The GABAC receptor and closely related GABAA receptor are members of the pentameric ligand-gated ion channels (pLGICs) superfamily and mediate inhibitory fast synaptic transmission in the nervous system. Each pLGIC subunit comprises an N-terminal extracellular agonist-binding domain followed by a channel domain and a variable intracellular domain. Available structural information shows that the core of the agonist-binding domain is a β sandwich of ten β-strands, which form the agonist-binding pocket at the subunit interface. This β-sandwich is preceded by an N-terminal α-helix in eukaryotic structures but not in prokaryotic structures.
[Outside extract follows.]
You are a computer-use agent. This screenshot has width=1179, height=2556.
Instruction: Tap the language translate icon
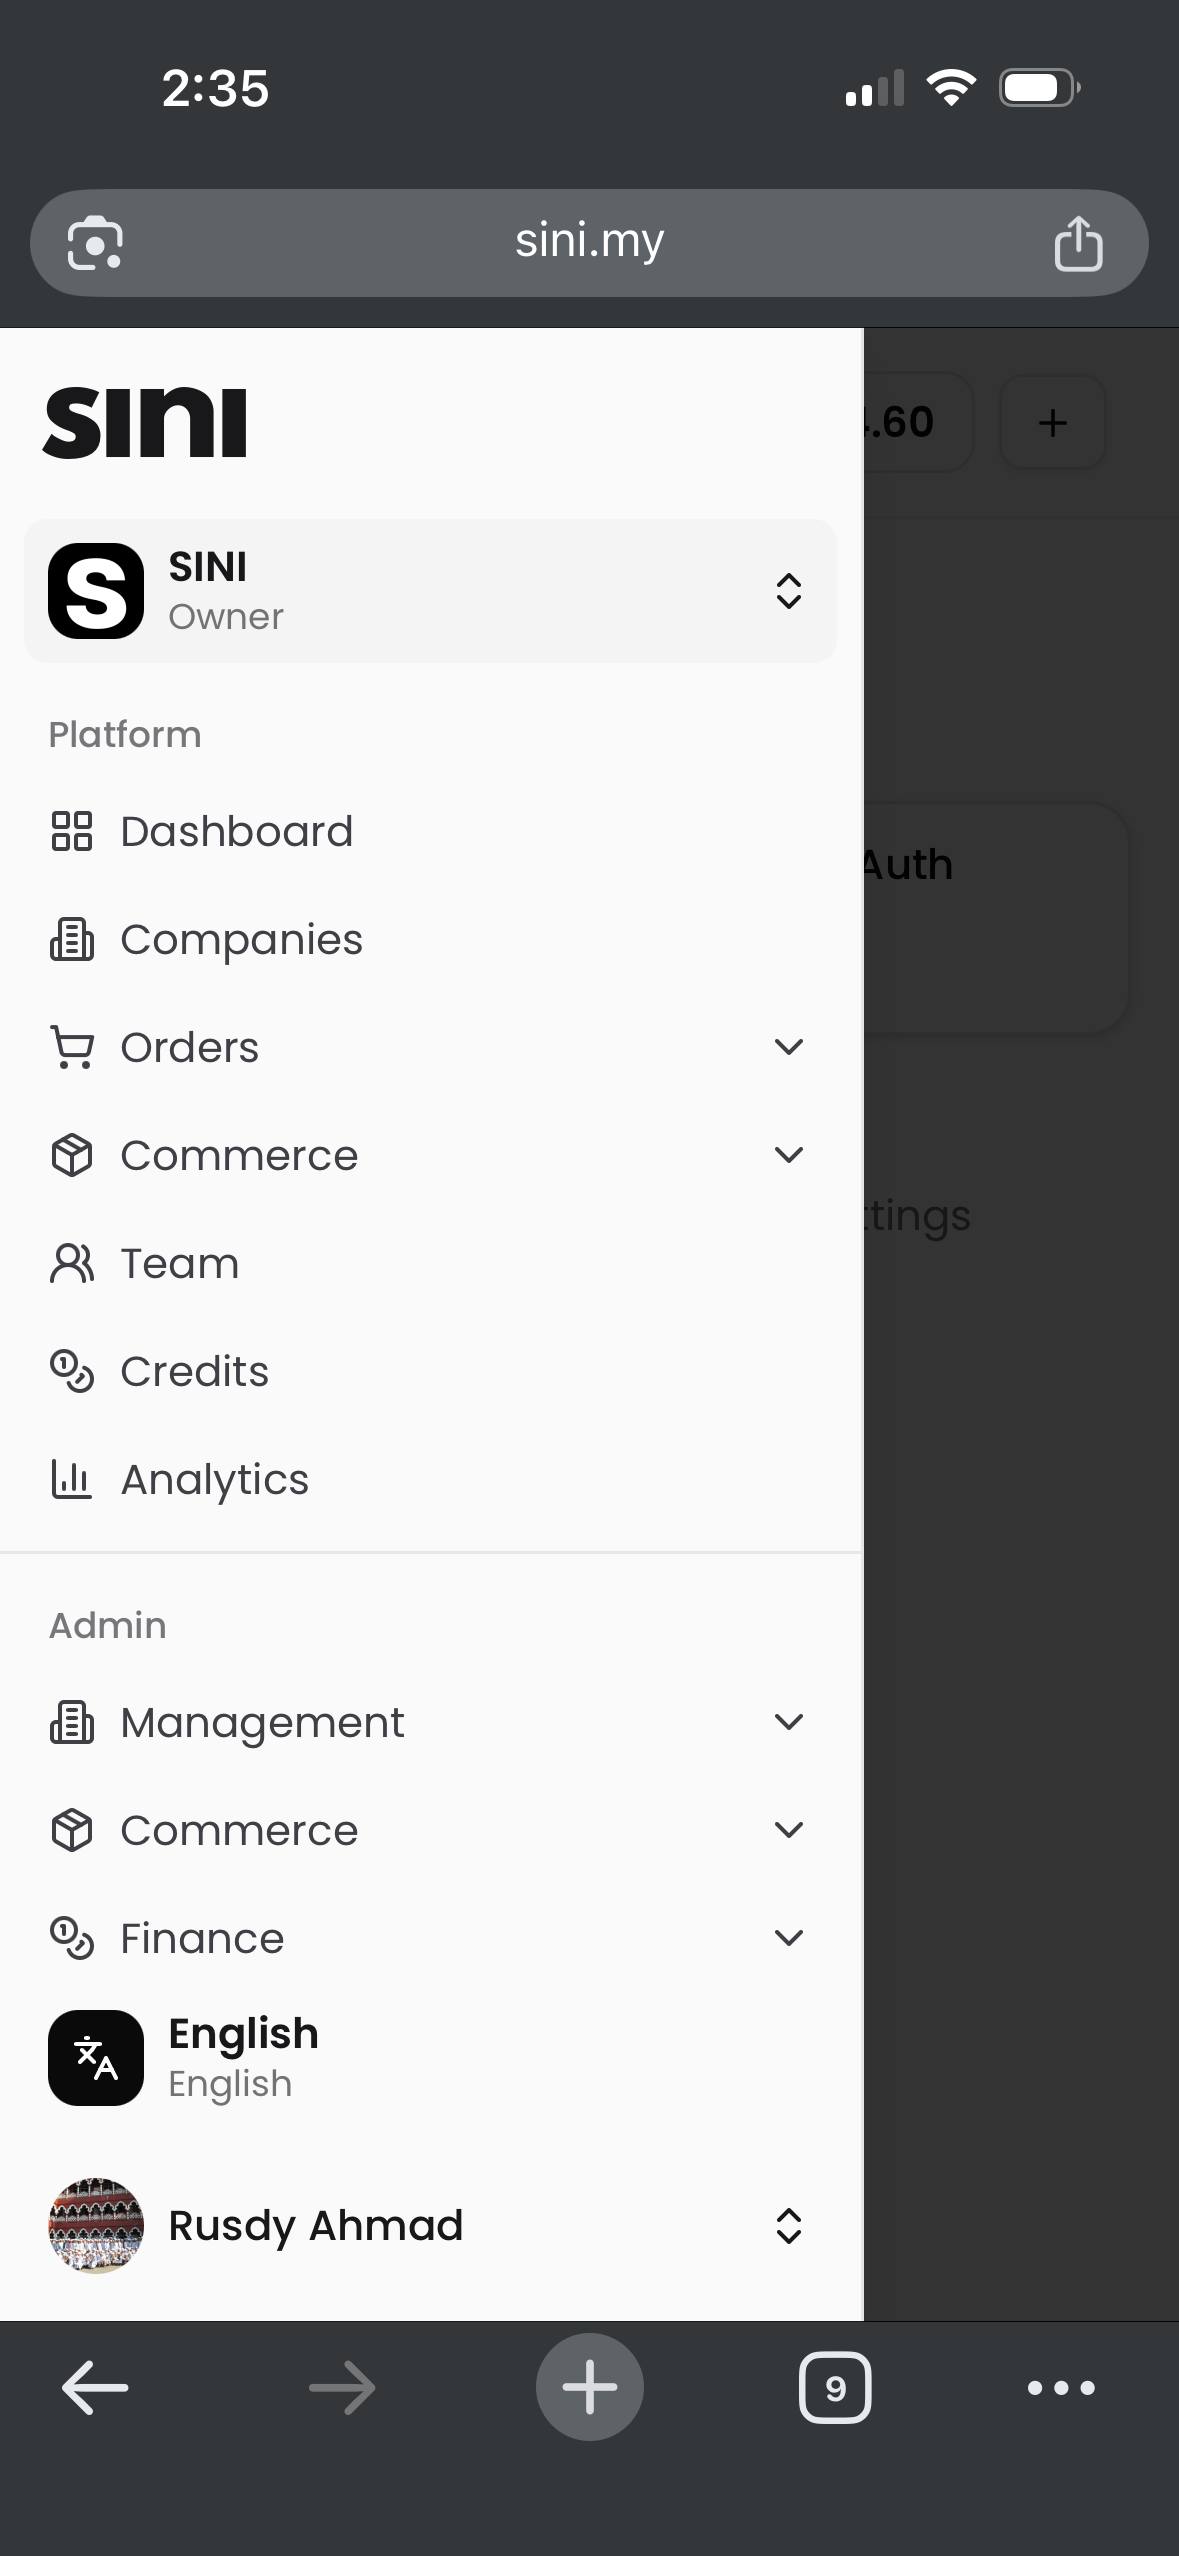click(x=96, y=2058)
The N-terminal α-helix has been shown to be functionally essential in α7 nicotinic acetylcholine receptors. Sequence analysis of GABAC and GABAA receptors predicts an α-helix in a similar position but preceded by 8 to 46 additional residues, of unknown function, which we term the N-terminal extension. To test the functional role of both the N-terminal extension and the putative N-terminal α-helix in the ρ1 GABAC receptor, we created a series of deletions from the N-terminus. The N-terminal extension was not functionally essential, but its removal did reduce both cell surface expression and cooperativity of agonist-gated channel function. Further deletion of the putative N-terminal α-helix abolished receptor function by preventing cell-surface expression. Our results further demonstrate the essential role of the N-terminal α-helix in the assembly and trafficking of eukaryotic pLGICs. They also provide evidence that the N-terminal extension, although not essential, contributes to receptor assembly, trafficking and conformational changes associated with ligand gating.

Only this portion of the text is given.